▸ Your instructions
Return all of the data exactly, with nothing left out but the pictures.

(Stored items)
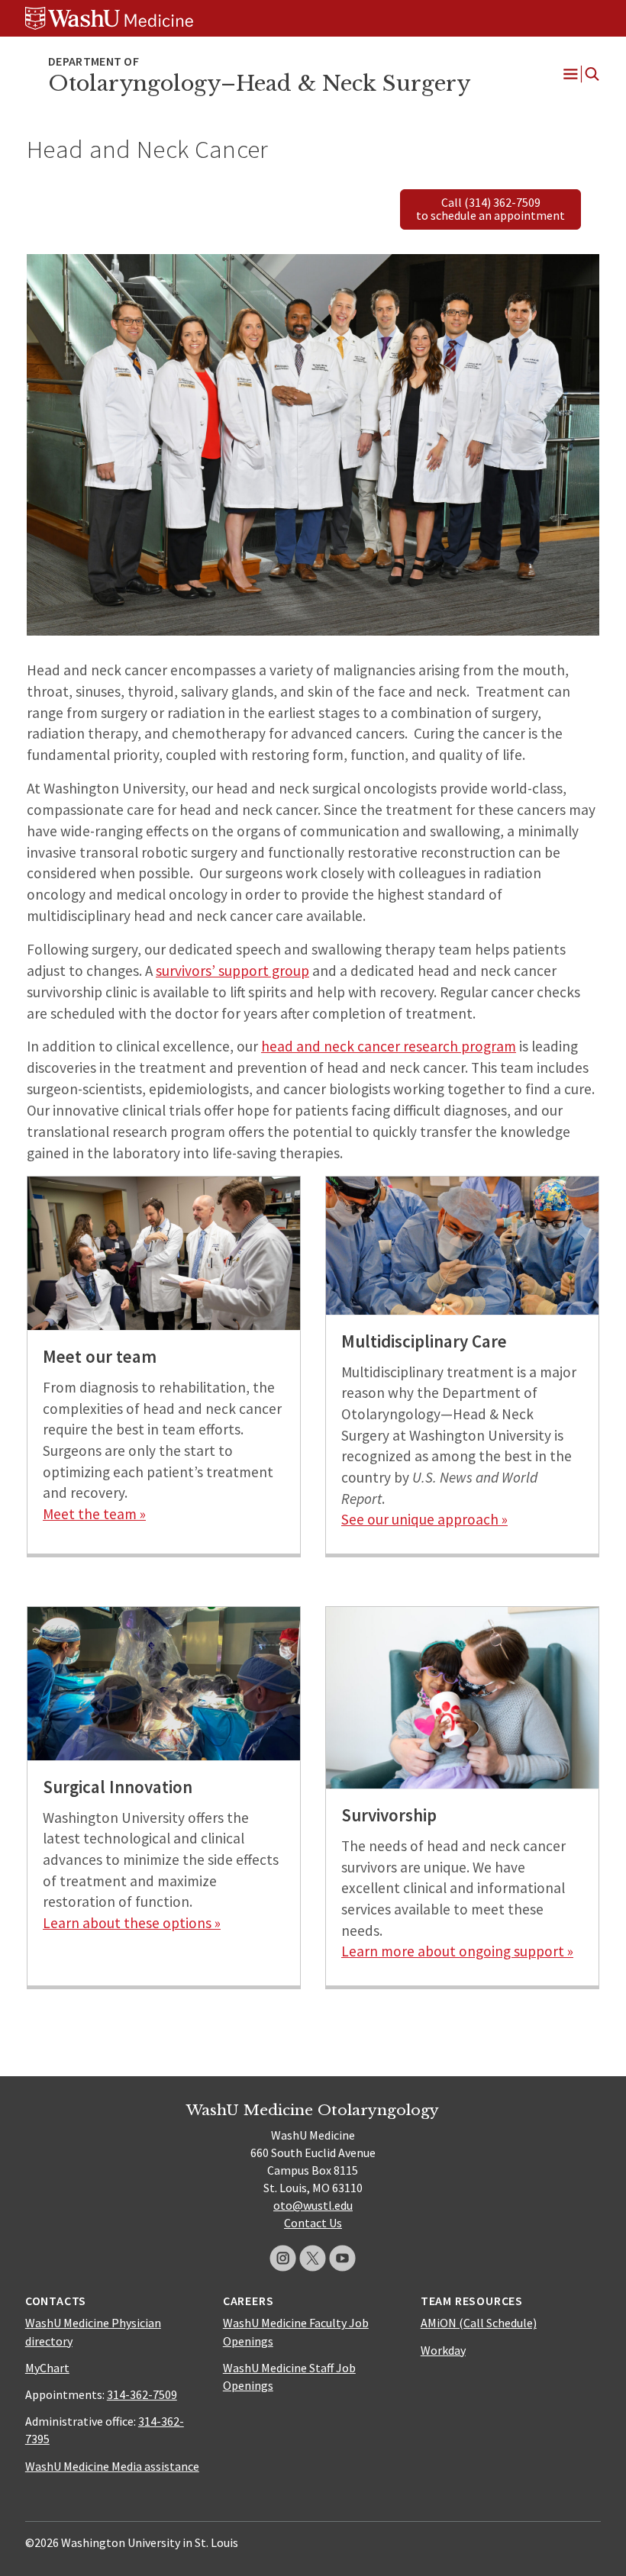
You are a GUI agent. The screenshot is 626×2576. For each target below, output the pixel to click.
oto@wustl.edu (313, 2205)
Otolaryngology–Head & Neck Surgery (259, 83)
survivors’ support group (232, 970)
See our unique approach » (424, 1519)
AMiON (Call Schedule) (479, 2322)
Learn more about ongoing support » (457, 1951)
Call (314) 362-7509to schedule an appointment (490, 209)
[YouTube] (342, 2258)
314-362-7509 (142, 2394)
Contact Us (313, 2222)
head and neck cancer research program (388, 1046)
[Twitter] (312, 2258)
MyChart (47, 2367)
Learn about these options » (132, 1923)
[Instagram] (282, 2258)
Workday (443, 2350)
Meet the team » (94, 1514)
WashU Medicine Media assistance (112, 2466)
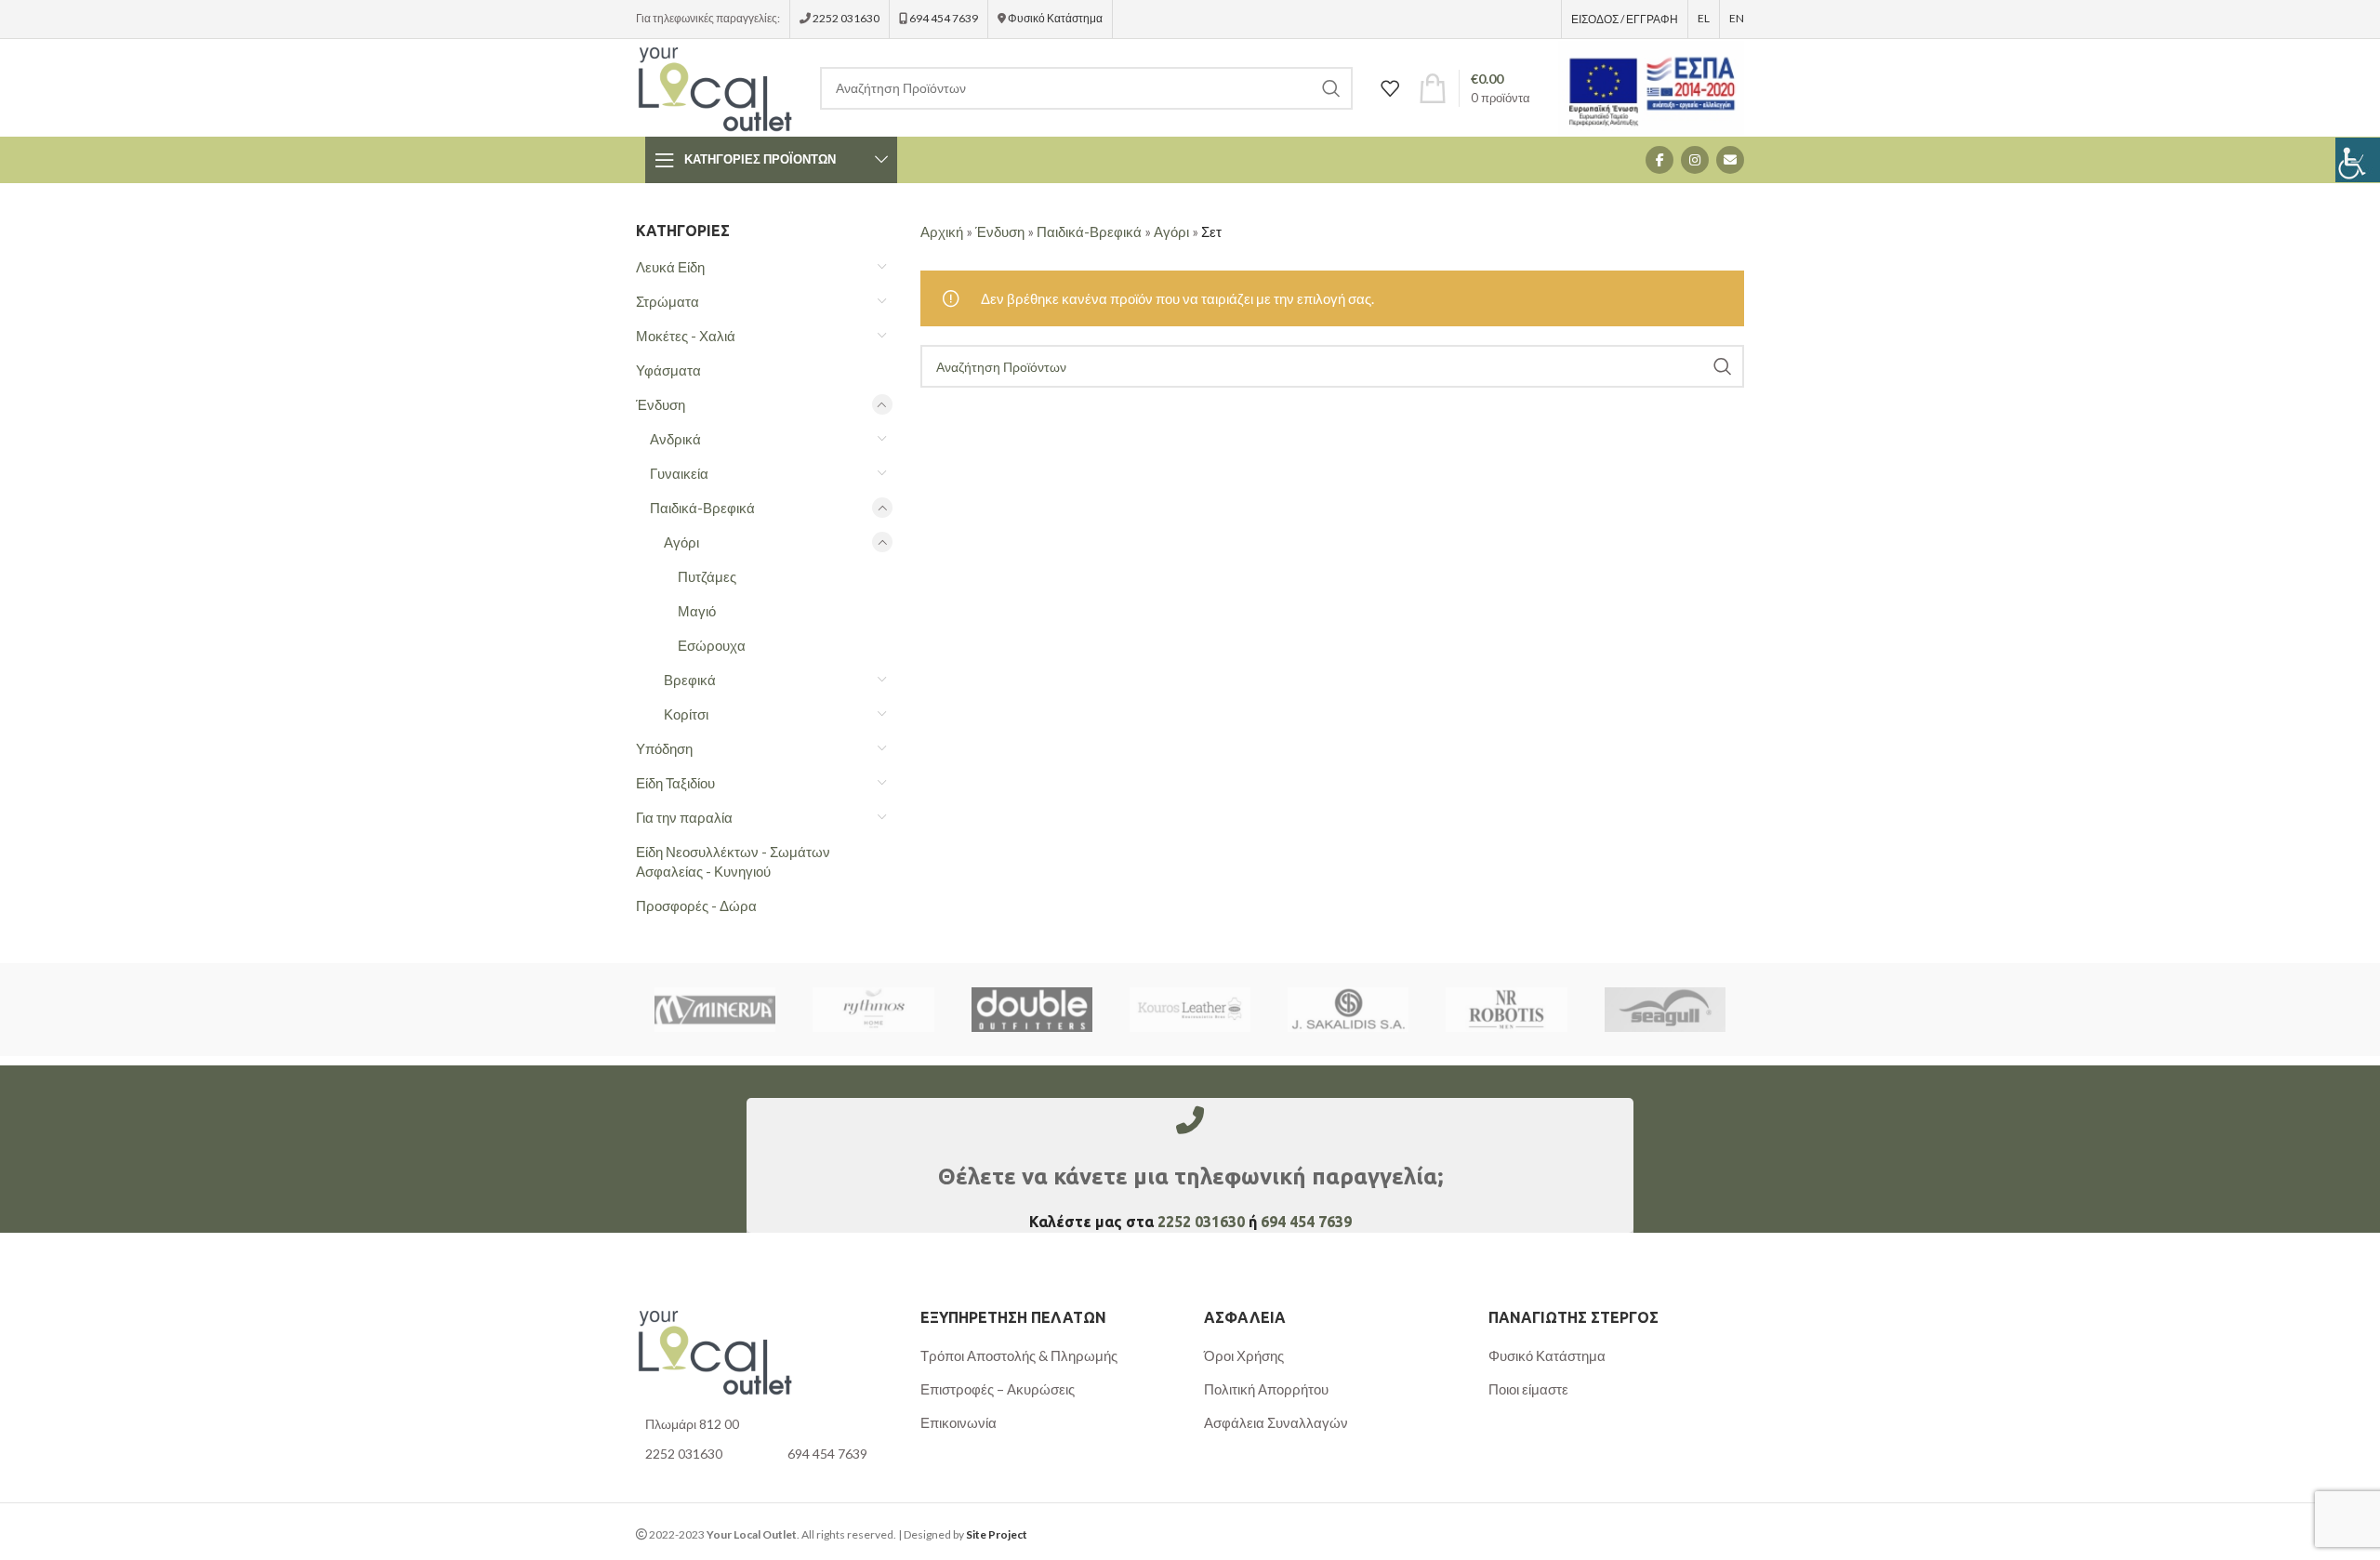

▸ Reply
You are a GUI agent. The screenshot is 626×2576. For each target below, output the pixel to click.
oto@wustl.edu (313, 2205)
Otolaryngology–Head & Neck Surgery (259, 83)
survivors’ support group (232, 970)
See our unique approach » (424, 1519)
AMiON (Call Schedule) (479, 2322)
Learn more about ongoing support » (457, 1951)
Call (314) 362-7509to schedule an appointment (490, 209)
[YouTube] (342, 2258)
314-362-7509 (142, 2394)
Contact Us (313, 2222)
head and neck cancer research program (388, 1046)
[Twitter] (312, 2258)
MyChart (47, 2367)
Learn about these options » (132, 1923)
[Instagram] (282, 2258)
Workday (443, 2350)
Meet the team » (94, 1514)
WashU Medicine Media assistance (112, 2466)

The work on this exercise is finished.